== What is being asked ==
Repeat, line for line, only the span that opens at the "Task: Click the browser share icon" line and closes at the final line below. Skip the pictures.

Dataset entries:
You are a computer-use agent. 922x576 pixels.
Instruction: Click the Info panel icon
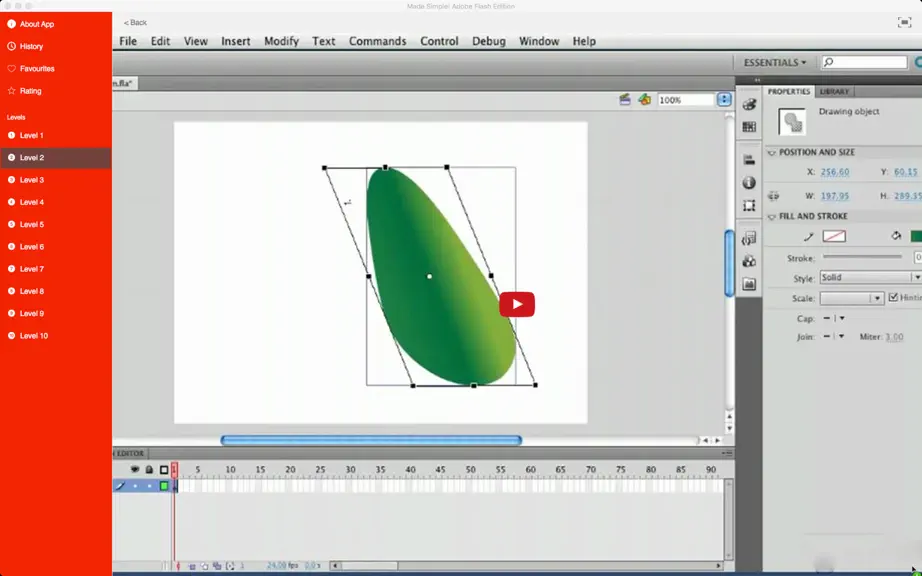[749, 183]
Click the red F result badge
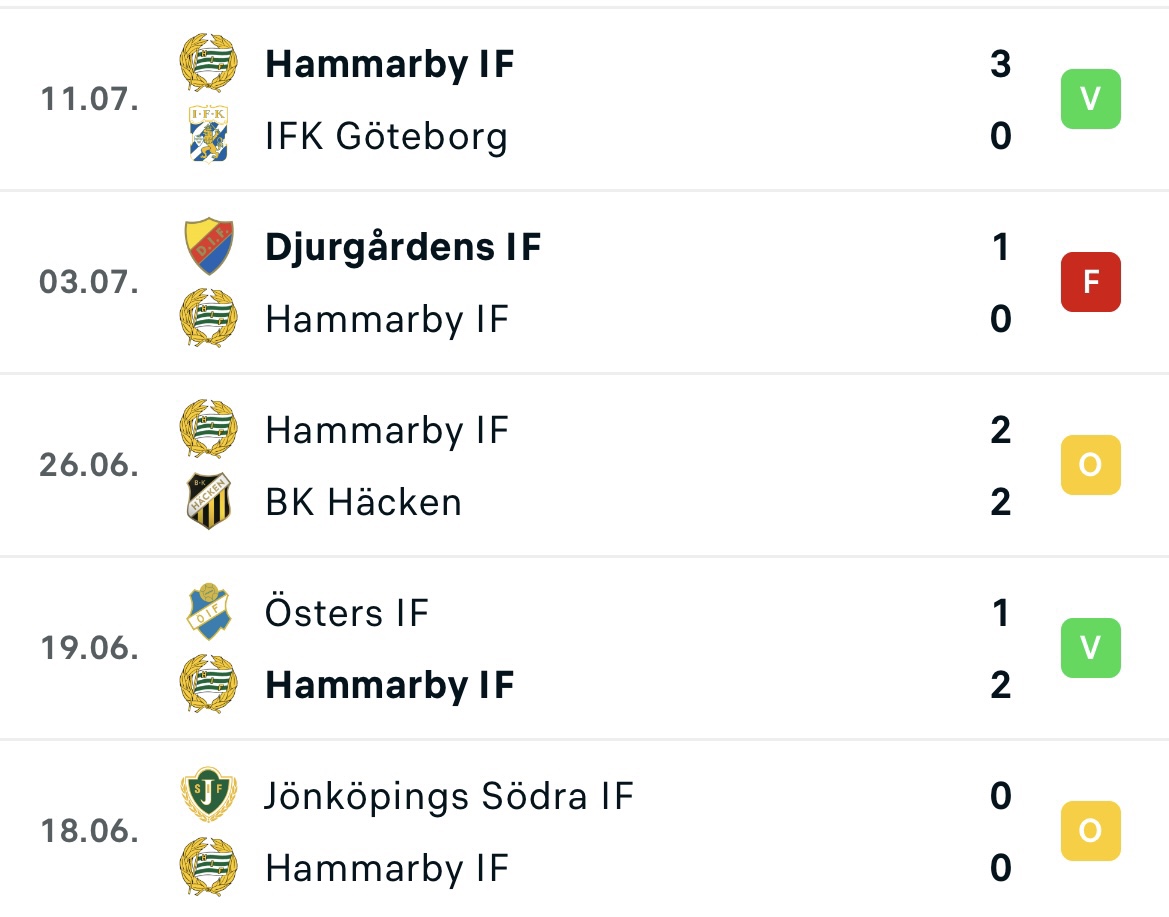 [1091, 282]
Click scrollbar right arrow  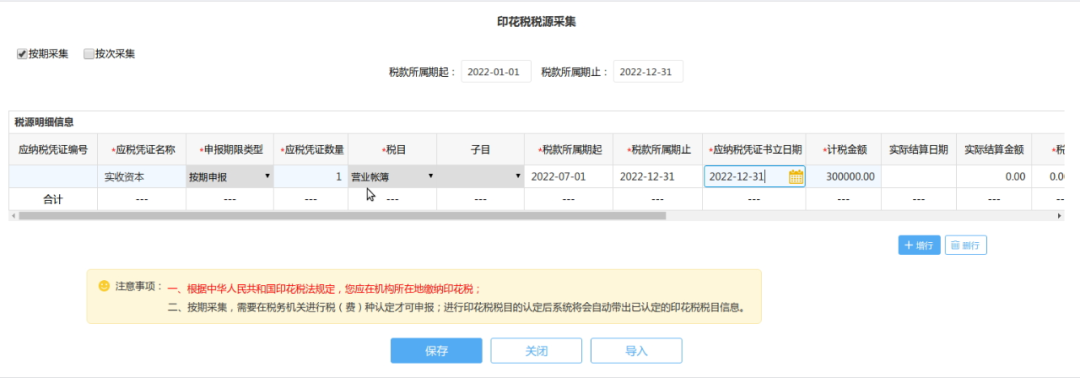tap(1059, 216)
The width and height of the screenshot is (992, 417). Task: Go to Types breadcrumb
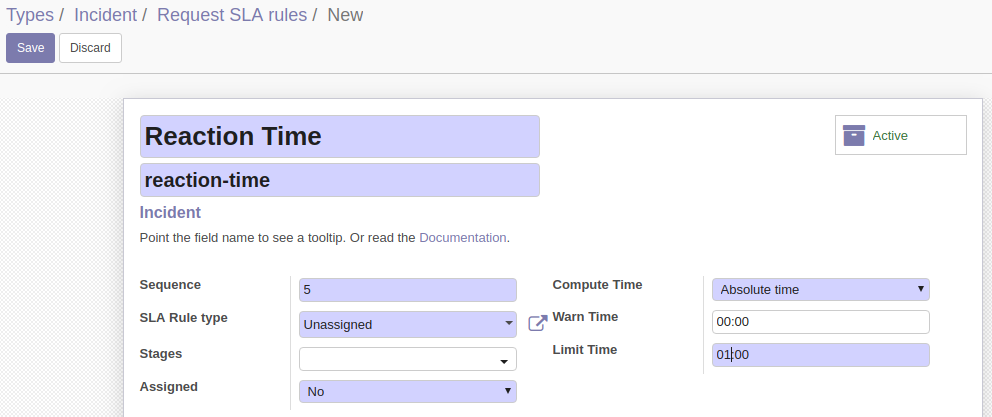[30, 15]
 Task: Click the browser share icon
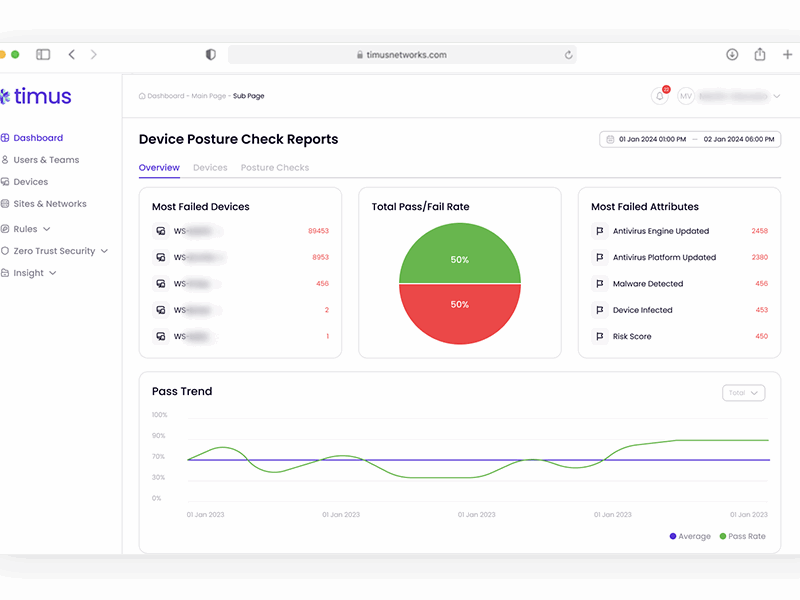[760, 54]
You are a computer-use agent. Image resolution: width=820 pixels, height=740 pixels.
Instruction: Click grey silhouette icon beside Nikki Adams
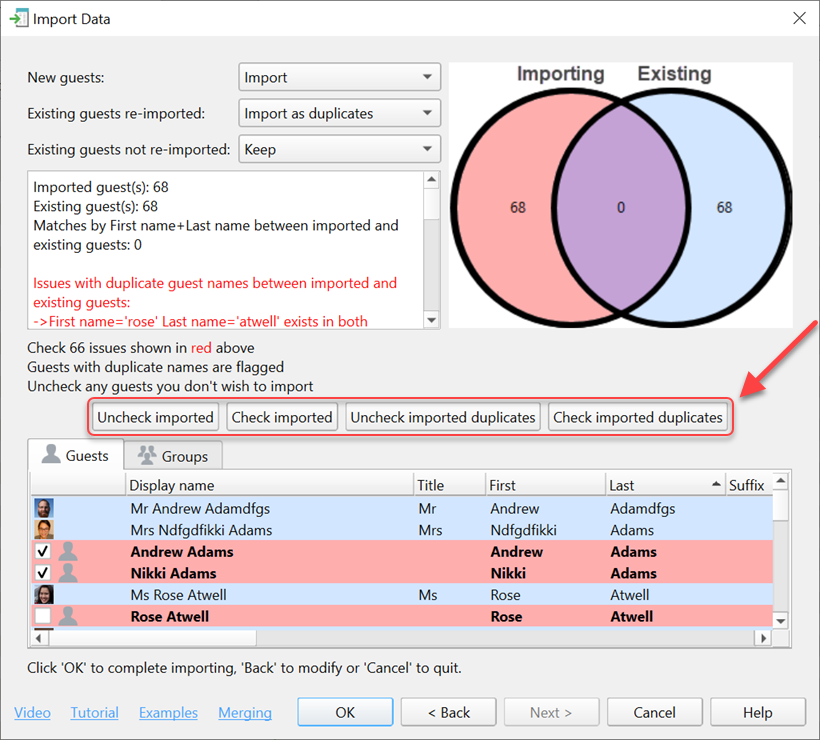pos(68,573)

== Response for this exercise ==
 Task: Click the browser share icon
[760, 54]
You are a computer-use agent. Image resolution: width=820 pixels, height=740 pixels.
Instruction: Click grey silhouette icon beside Nikki Adams
pos(68,573)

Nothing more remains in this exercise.